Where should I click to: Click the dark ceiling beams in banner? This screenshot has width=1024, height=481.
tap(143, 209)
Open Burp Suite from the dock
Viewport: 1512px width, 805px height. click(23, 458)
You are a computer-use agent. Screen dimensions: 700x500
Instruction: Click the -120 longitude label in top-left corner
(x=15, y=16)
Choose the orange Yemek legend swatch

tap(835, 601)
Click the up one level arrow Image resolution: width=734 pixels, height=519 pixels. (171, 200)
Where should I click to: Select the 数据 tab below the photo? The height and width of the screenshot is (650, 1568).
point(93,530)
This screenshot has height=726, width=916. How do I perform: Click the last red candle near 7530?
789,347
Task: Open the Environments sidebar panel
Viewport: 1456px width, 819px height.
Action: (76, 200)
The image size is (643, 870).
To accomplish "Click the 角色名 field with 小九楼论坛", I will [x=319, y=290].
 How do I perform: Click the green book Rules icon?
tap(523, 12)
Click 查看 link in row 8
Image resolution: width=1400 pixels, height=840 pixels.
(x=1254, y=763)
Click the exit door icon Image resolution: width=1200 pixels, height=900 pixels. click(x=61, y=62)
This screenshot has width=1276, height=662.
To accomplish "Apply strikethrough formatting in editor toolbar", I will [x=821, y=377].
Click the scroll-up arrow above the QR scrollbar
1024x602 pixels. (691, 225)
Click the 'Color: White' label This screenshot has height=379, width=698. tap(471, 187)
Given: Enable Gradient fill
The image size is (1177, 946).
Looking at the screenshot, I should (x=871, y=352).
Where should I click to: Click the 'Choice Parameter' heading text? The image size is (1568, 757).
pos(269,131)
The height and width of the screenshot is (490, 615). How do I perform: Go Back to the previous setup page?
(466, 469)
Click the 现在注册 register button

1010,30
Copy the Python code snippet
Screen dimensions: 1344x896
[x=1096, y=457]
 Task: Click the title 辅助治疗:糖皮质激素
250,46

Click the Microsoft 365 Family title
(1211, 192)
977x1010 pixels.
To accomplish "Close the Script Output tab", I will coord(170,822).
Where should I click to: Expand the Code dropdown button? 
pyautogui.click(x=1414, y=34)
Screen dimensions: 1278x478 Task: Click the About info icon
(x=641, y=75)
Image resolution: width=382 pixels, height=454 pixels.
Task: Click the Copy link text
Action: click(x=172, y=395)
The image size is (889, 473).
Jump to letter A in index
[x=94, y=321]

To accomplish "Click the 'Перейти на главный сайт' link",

++++++++++++++++++++

WHAT IS NEEDED: Give the entries again in full, exactly as they were written above.

EXERCISE RESPONSE:
Where should I click to: Click the dark ceiling beams in banner? This screenshot has width=1024, height=481.
tap(143, 209)
Open Burp Suite from the dock
Viewport: 1512px width, 805px height. click(23, 458)
You are a computer-use agent. Screen dimensions: 700x500
Instruction: Click the -120 longitude label in top-left corner
(x=15, y=16)
Choose the orange Yemek legend swatch

tap(835, 601)
Click the up one level arrow Image resolution: width=734 pixels, height=519 pixels. (171, 200)
Where should I click to: Select the 数据 tab below the photo? The height and width of the screenshot is (650, 1568).
point(93,530)
This screenshot has height=726, width=916. How do I perform: Click the last red candle near 7530?
789,347
Task: Open the Environments sidebar panel
Viewport: 1456px width, 819px height.
Action: (76, 200)
The image size is (643, 870).
To accomplish "Click the 角色名 field with 小九楼论坛", I will [x=319, y=290].
 How do I perform: Click the green book Rules icon?
tap(523, 12)
Click 查看 link in row 8
Image resolution: width=1400 pixels, height=840 pixels.
(x=1254, y=763)
Click the exit door icon Image resolution: width=1200 pixels, height=900 pixels. click(x=61, y=62)
This screenshot has width=1276, height=662.
To accomplish "Apply strikethrough formatting in editor toolbar", I will [x=821, y=377].
Click the scroll-up arrow above the QR scrollbar
1024x602 pixels. (691, 225)
Click the 'Color: White' label This screenshot has height=379, width=698. tap(471, 187)
Given: Enable Gradient fill
The image size is (1177, 946).
Looking at the screenshot, I should (x=871, y=352).
Where should I click to: Click the 'Choice Parameter' heading text? The image size is (1568, 757).
pos(269,131)
The height and width of the screenshot is (490, 615). How do I perform: Go Back to the previous setup page?
(466, 469)
Click the 现在注册 register button

1010,30
Copy the Python code snippet
Screen dimensions: 1344x896
[x=1096, y=457]
 Task: Click the title 辅助治疗:糖皮质激素
250,46

Click the Microsoft 365 Family title
(1211, 192)
977x1010 pixels.
To accomplish "Close the Script Output tab", I will coord(170,822).
Where should I click to: Expand the Code dropdown button? 
pyautogui.click(x=1414, y=34)
Screen dimensions: 1278x478 Task: Click the About info icon
(x=641, y=75)
Image resolution: width=382 pixels, height=454 pixels.
Task: Click the Copy link text
Action: click(x=172, y=395)
The image size is (889, 473).
Jump to letter A in index
[x=94, y=321]

To accomplish "Click the 'Перейти на главный сайт' link",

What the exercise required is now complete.